Court Opinion

ID: 3381967
Source: CourtListenerOpinion
Date Created: 2016-07-05 18:31:19.620301+00
Date Added: 2024-06-11T14:02:38.124216
License: Public Domain

This is an appeal from an order overruling a motion for new trial, the main ground of which was the alleged insufficiency of the evidence.
In this case, the testimony, as disclosed by the record, is unusually confusing and contradictory. Even the witnesses for the State vary from each other and to some extent from themselves in their accounts of the fracas in the negro "jook joint," about midnight, which resulted in the death of a young negro man named James Rozier, but who was generally called "Deedy Boy," which was caused by a deep knife wound in the breast. There is no evidence however, that any of the persons concerned were under the influence of intoxicants.

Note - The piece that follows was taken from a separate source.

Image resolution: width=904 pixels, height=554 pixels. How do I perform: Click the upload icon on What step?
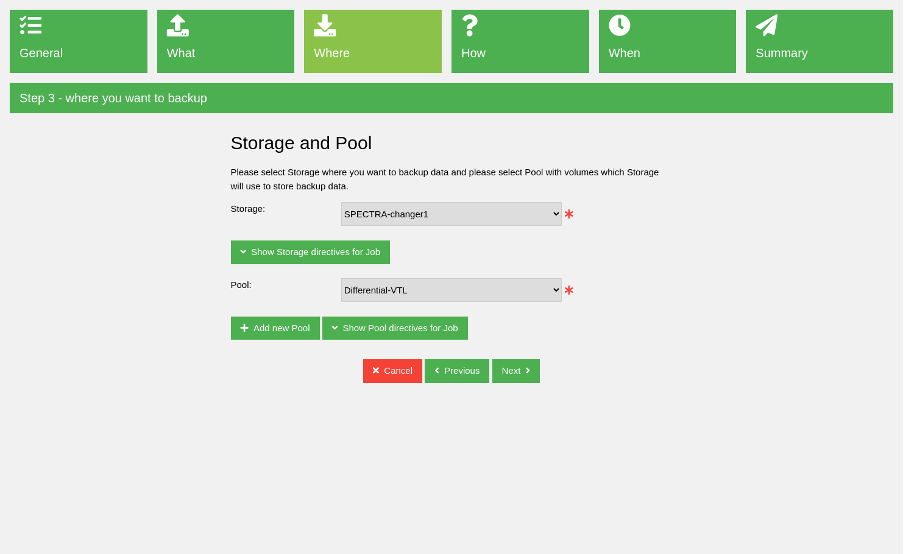pos(178,25)
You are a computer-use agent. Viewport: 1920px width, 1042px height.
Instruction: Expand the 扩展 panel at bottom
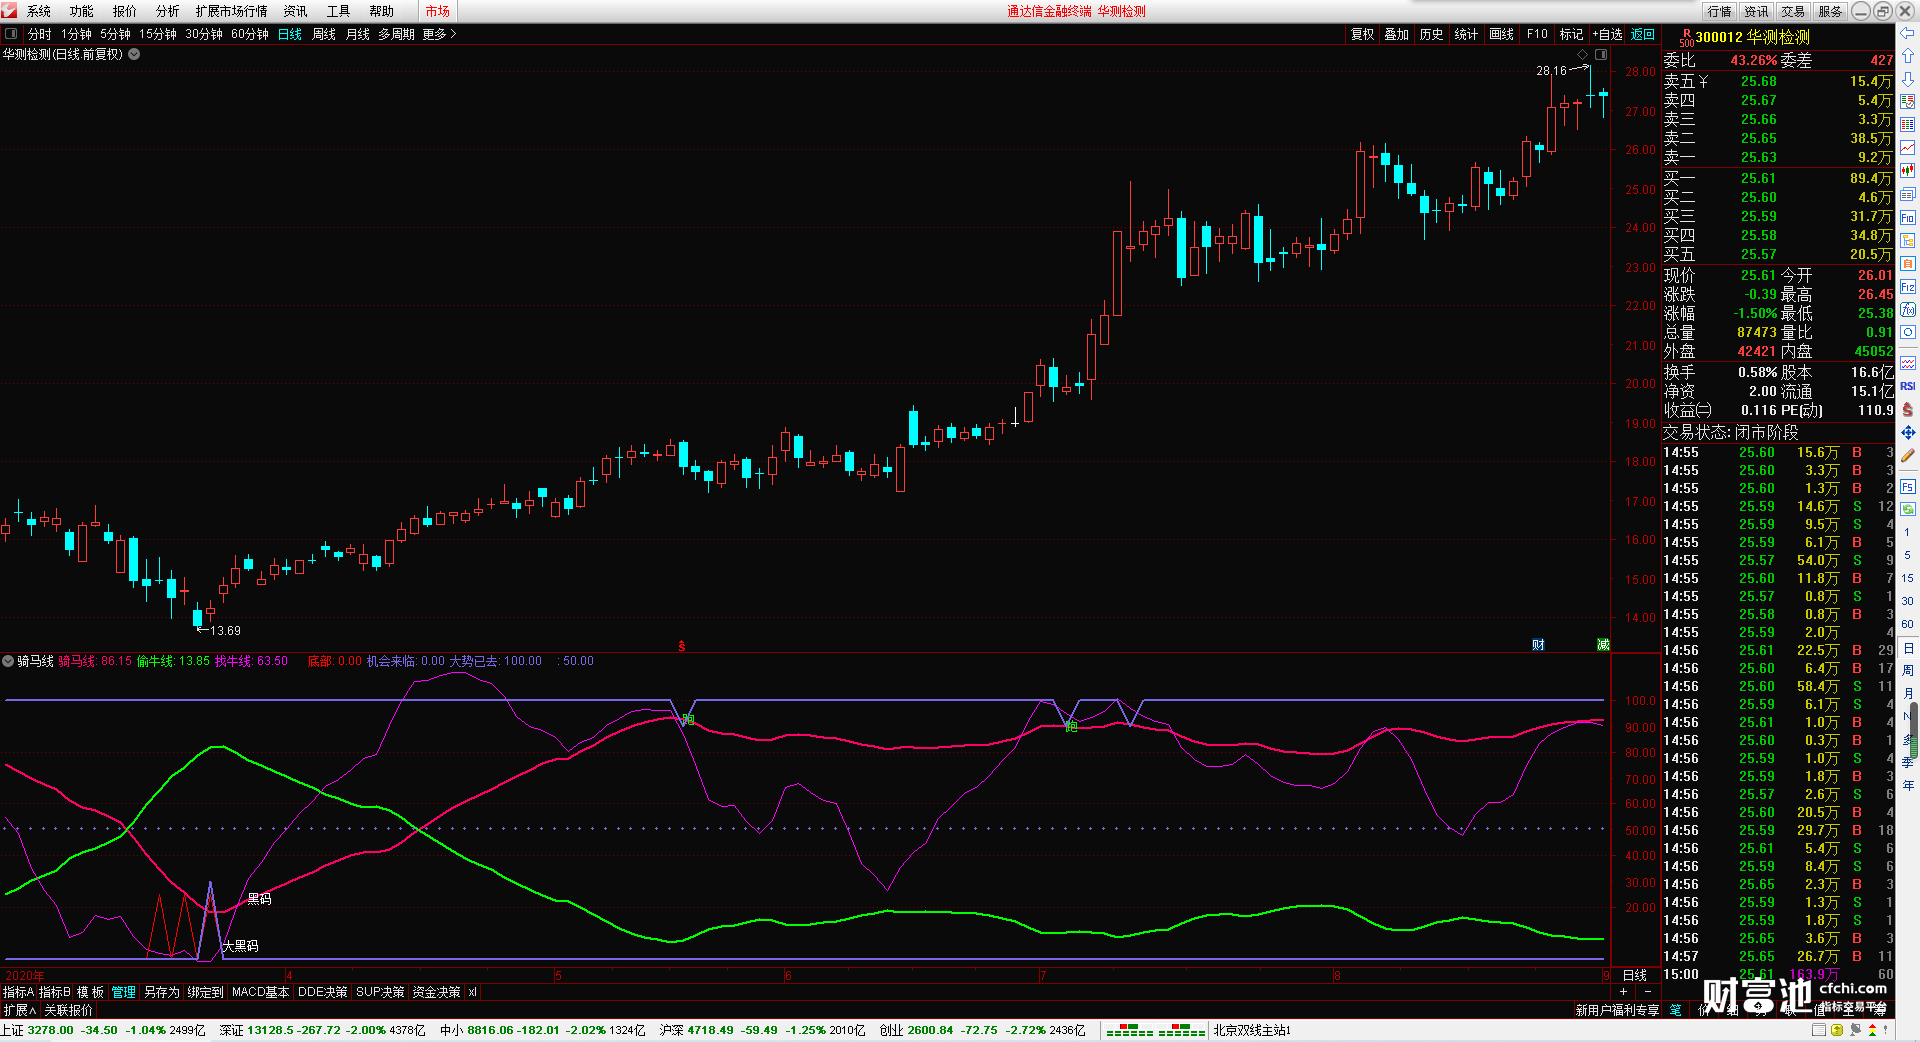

Appellant, Mose Dennis, and Joe Eggleton, both young negro men, were jointly indicted for murder in the first degree. The indictment charged that James Rozier was killed by them by cutting him with a knife. The first trial resulted in a mistrial. During the first trial, the State introduced in evidence a "switch blade knife" with a green handle, which one of the witnesses testified had been taken from Mose Dennis about the time the fight ended, and that it had blood on the blade. This same knife was introduced in evidence on second trial. The defendant, Mose Dennis, testified that this knife was not his knife; that he had had one like it, except that his knife had a white handle; that it was hard to open and he had never opened it that night; that when he tried to get it out of his pocket, it fell to the floor. Later the sheriff *Page 728 
testified that he had arrived on the scene two hours after the difficulty, and some one in the crowd had handed him a white-handled switch blade knife. The sheriff was asked to go get it. When he returned to the court room, the knife, which had a white or pearl colored handle, was shown to Mose Dennis, and he testified that this knife was his knife. It had some blood on the outside of the handle when handed to the sheriff that night, so the sheriff testified, but none on the blade. Mose testified that he had tried to get this knife out of his pocket during the fracas, but that it fell to the floor, and he never saw it again until the sheriff brought it into court. Perhaps this incident had something to do with the jury's failure to agree at the first trial. All this was brought out again on the second trial, but to a large extent by the stenographer reading her notes taken on the first trial. This was not as impressive as the unexpected corroboration of the defendant's testimony as to the knife by the sheriff. Both knives have been brought to this Court. They are exactly alike except that the handle of one is green and the other white, and the point of the blade of the green handled knife is slightly bent, which tends to corroborate appellant's testimony that he was cut on the head during the fight. There was testimony of at least two State witnesses which tended to show that appellant, Mose Dennis, was at fault in bringing on the difficulty and that it was he, and not his co-defendant, who stabbed the deceased with a knife. But there was some testimony per contra, and there was other testimony which was more confusing than enlightening. The county judge testified that the deceased had a pretty good reputation with white people but a bad reputation among the negroes. Two white witnesses, for whom Mose Dennis had worked for considerable periods, testified to the appellant's good character. The testimony as to defendant Joe Eggleton's participation in the fracas was very meager and unconvincing, and the jury, by the court's instruction, found him not guilty, but they found defendant Mose Dennis guilty of murder in the second degree. Motion for new trial, based on the insufficiency of the evidence, was filed and overruled.
I am reluctant to reverse the trial judge in a case of this *Page 729 
kind, where he is asked to grant a new trial on the ground of the insufficiency of the evidence. He, like the jury, heard and saw the witnesses. But in view of the evidence as a whole, the absence of proof of previous threats, the suddenness of the encounter, and the previous good character of the defendant, I think that the verdict should not have been for a higher grade of homicide than manslaughter, and that therefore the court should either reduce the grade of the offense, or reverse for a new trial.